Difference in Synthesized audio between training checkpoints and demo server

keithito / tacotron

A TensorFlow implementation of Google's Tacotron speech synthesis with pre-trained model (unofficial)

MIT License

2.95k stars 959 forks source link

Difference in Synthesized audio between training checkpoints and demo server #232

Open vaibhavthapliyal opened 5 years ago

vaibhavthapliyal commented 5 years ago

Hey everyone,

I am working with Hindi Language. My dataset is pretty small right now(about 700 clips) and the speaker is a male. I wanted to check if a reasonable output can be produced using this so that I can increase the dataset to about 6000 to 7000 clips.

However I am facing an issue: The audio generated at 65000 steps checkpoint is pretty good but when I use the same text through the demo server UI I do not get a similar output.

Here's are the audio files generated for the input: ki bhaart kii senaa men sshstr blon men puruss shkti hii nhiin shrii shkti kaa bhii

Output from the checkpoint: step-66000-audio.zip

Output from demo server: 77e719af-3b21-4063-b3f4-4401993c6fc9.zip

Here's my alignment graph: step-66000-align

Some More Info:

I am using transliteration_cleaner in the hparams.py for hindi language.
The batch size is 8.
And max_iters is set to 1000 since I have some long audios as well.

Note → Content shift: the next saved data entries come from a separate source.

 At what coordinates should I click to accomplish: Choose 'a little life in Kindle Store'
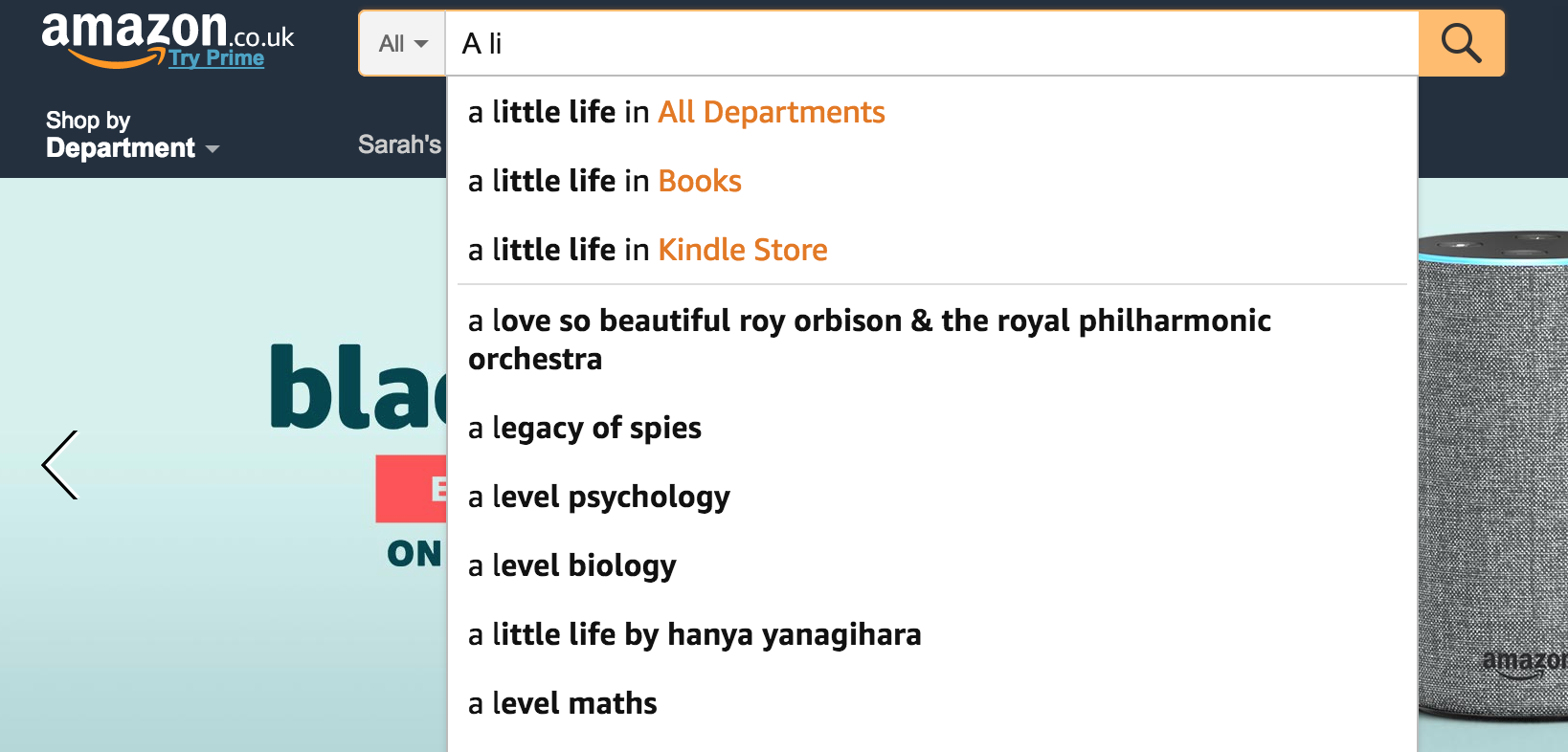pyautogui.click(x=931, y=250)
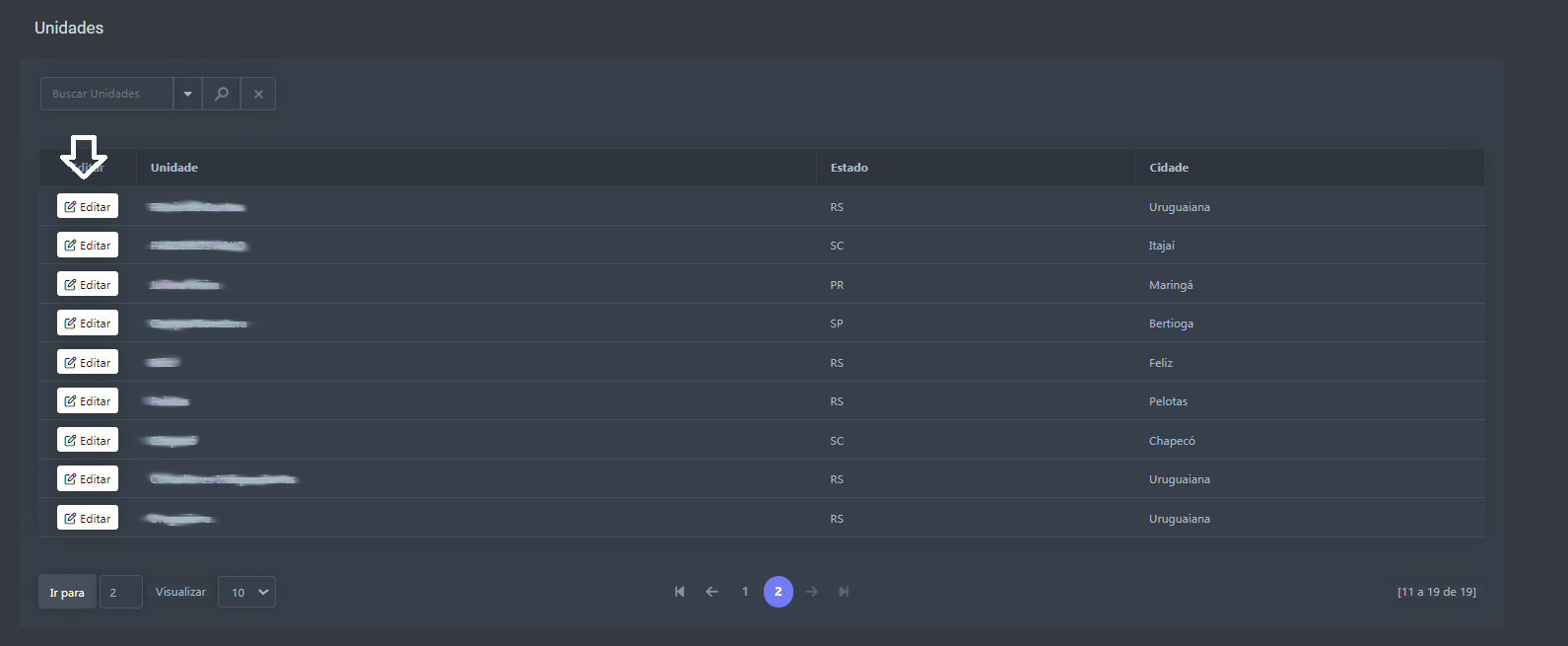The image size is (1568, 646).
Task: Click the next page arrow
Action: click(x=811, y=592)
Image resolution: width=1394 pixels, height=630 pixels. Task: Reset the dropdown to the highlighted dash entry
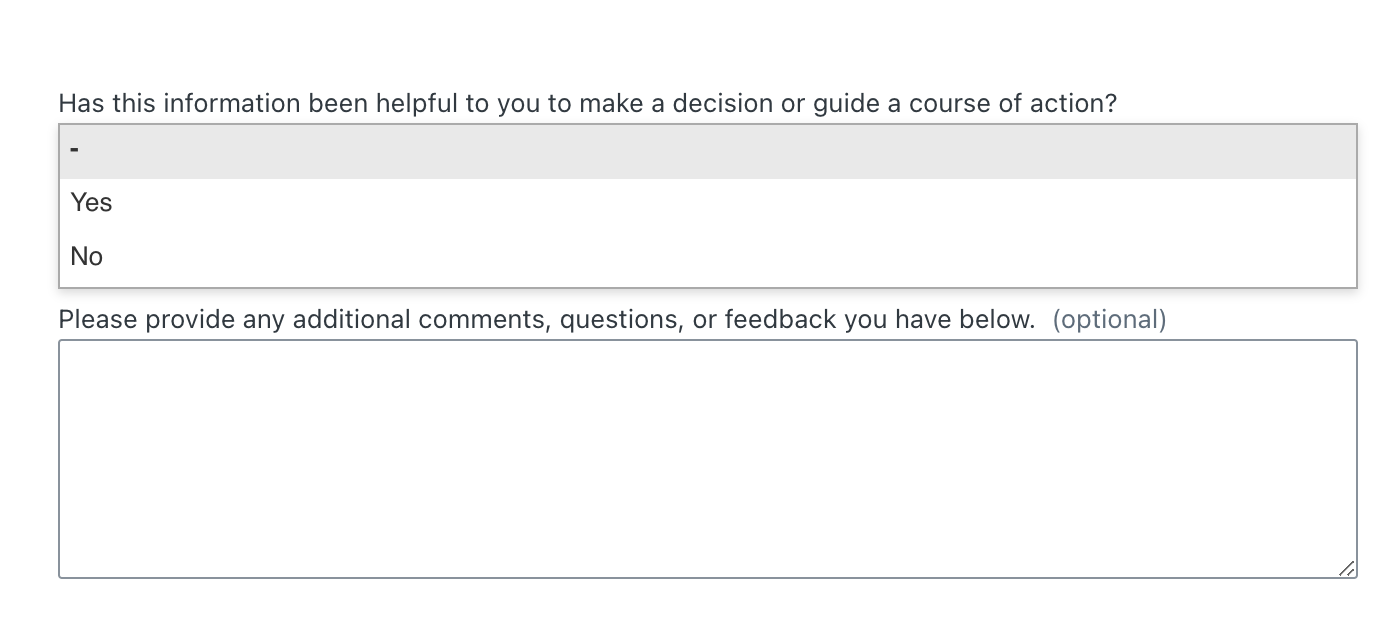pyautogui.click(x=707, y=152)
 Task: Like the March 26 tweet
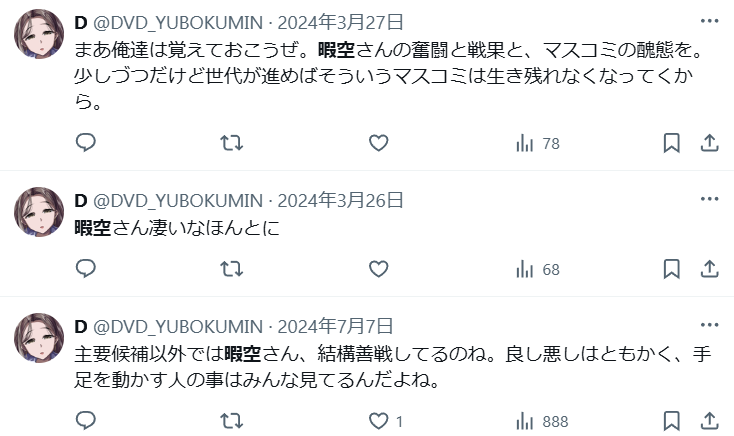(x=378, y=269)
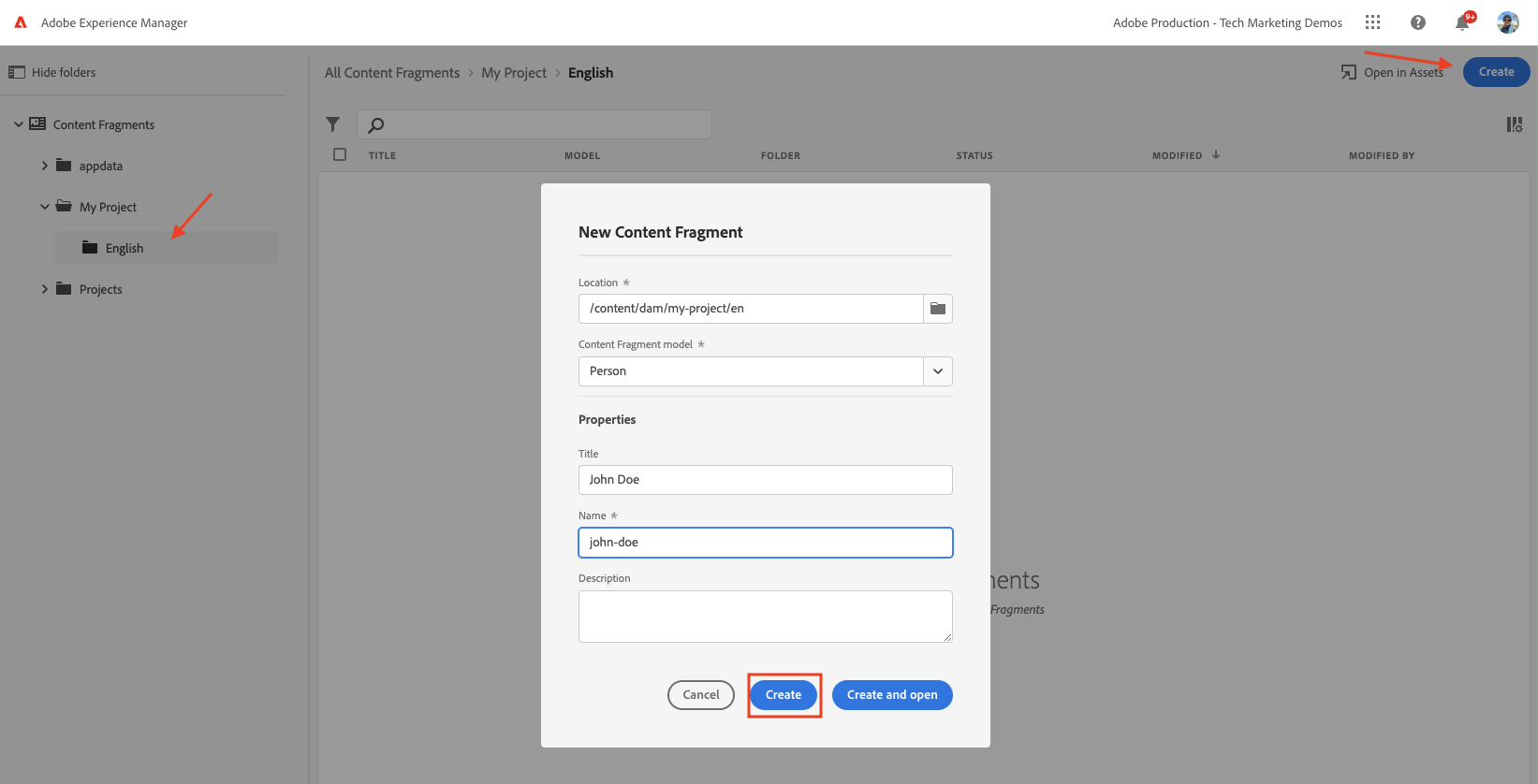Click the Create and open button
1538x784 pixels.
892,695
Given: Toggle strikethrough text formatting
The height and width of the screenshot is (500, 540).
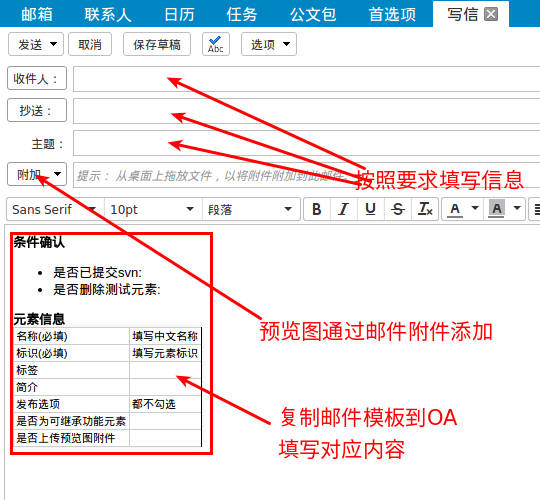Looking at the screenshot, I should click(398, 209).
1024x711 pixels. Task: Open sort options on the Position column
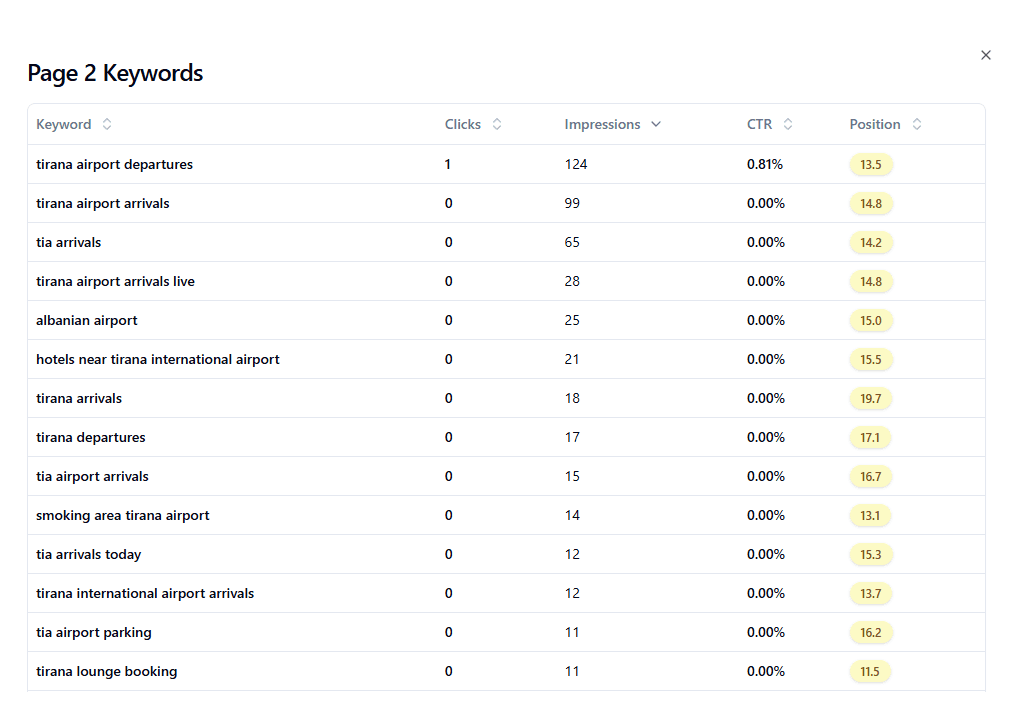tap(919, 124)
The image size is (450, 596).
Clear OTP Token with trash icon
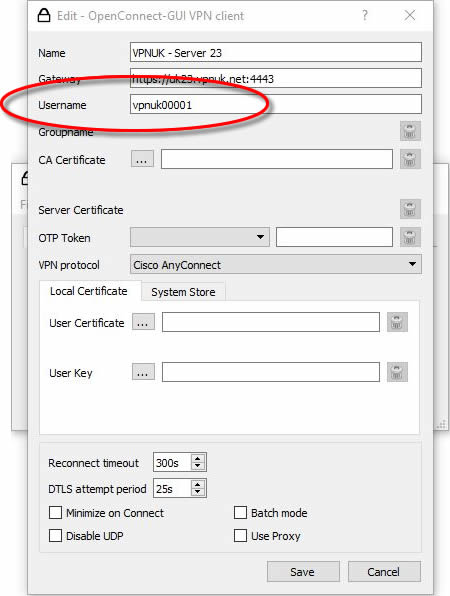pos(410,237)
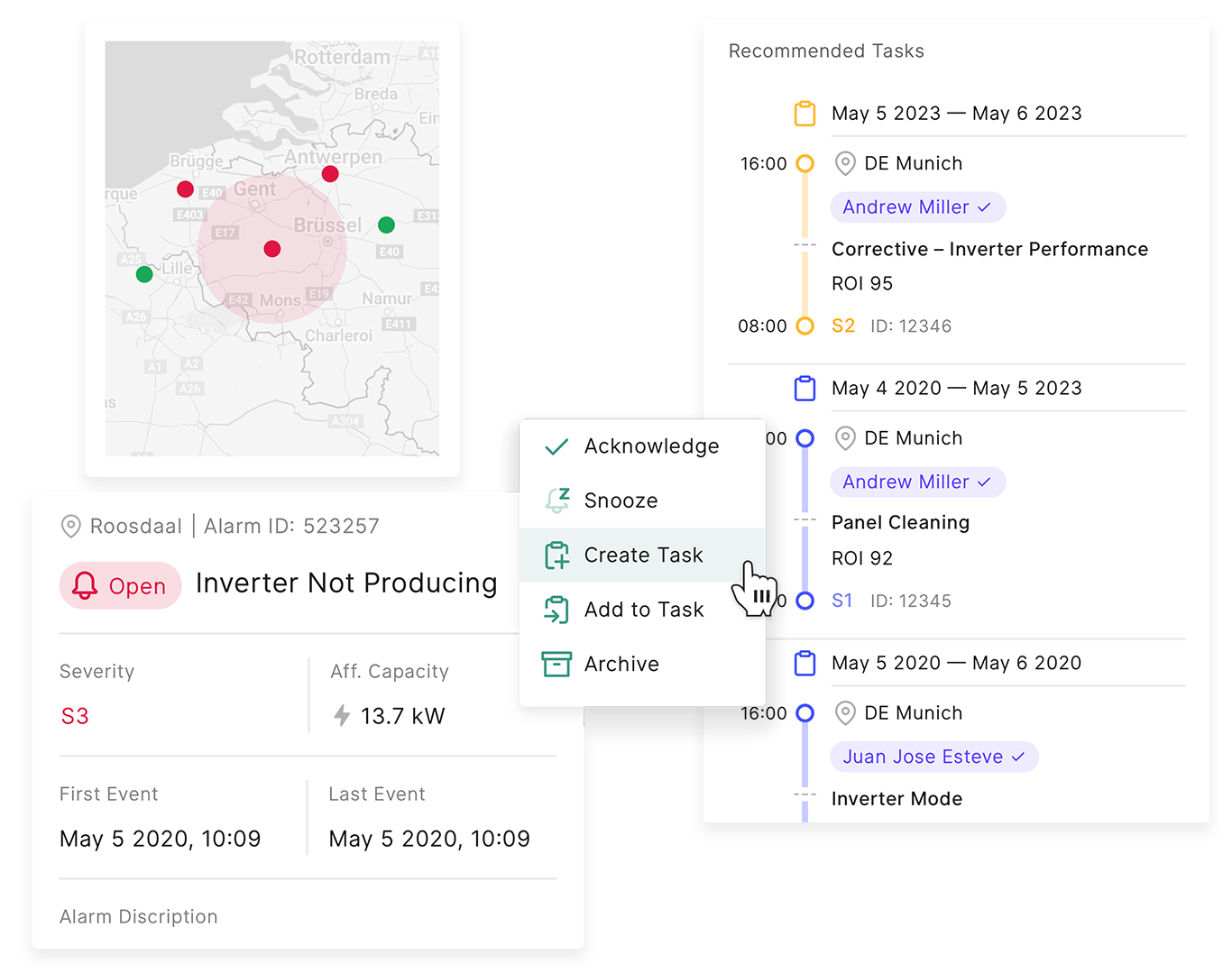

Any help in this would be appreciated.

Thanks

keithito commented 5 years ago

The audio saved during training sounds okay because it's using teacher forcing -- sending the previous ground truth output as input to the next step in the decoder. From your attention plot, it looks like the model has not learned a good alignment, so you shouldn't expect to get good output. You most likely need more training data than you're using. 700 clips is probably not enough.

vaibhavthapliyal commented 5 years ago

@keithito Thanks for replying. I am in process of increasing a dataset to about 5000 clips. Should that be enough. I am currently working with the fork that requires less data for alignment. I'll post my progress here only.

Thanks for your awesome work.

begeekmyfriend commented 5 years ago

@vaibhavthapliyal You may try my fork if the quantity of your dataset is not enough https://github.com/keithito/tacotron/issues/198

vaibhavthapliyal commented 5 years ago

@begeekmyfriend I am trying yours currently with the LJ speech dataset and have successfully got the alignment for that. Next I am planning to have a POC for the same speaker in English language by using transfer learning as indicated in some of issues. Then I will use your fork to train for hindi language. Will keep you posted as well. Thanks!

vaibhavthapliyal commented 5 years ago

Hi everyone, I increased my dataset and was able to produce a reasonable output in Hindi.

I increased the dataset to 3600 clips and ran one round of training and then again increased the dataset to 6400 clips and ran another round of training. However I have not observed much difference in the quality of output between the two trained models although they produce a good alignment graph.

I am using the fork by @begeekmyfriend in the training process.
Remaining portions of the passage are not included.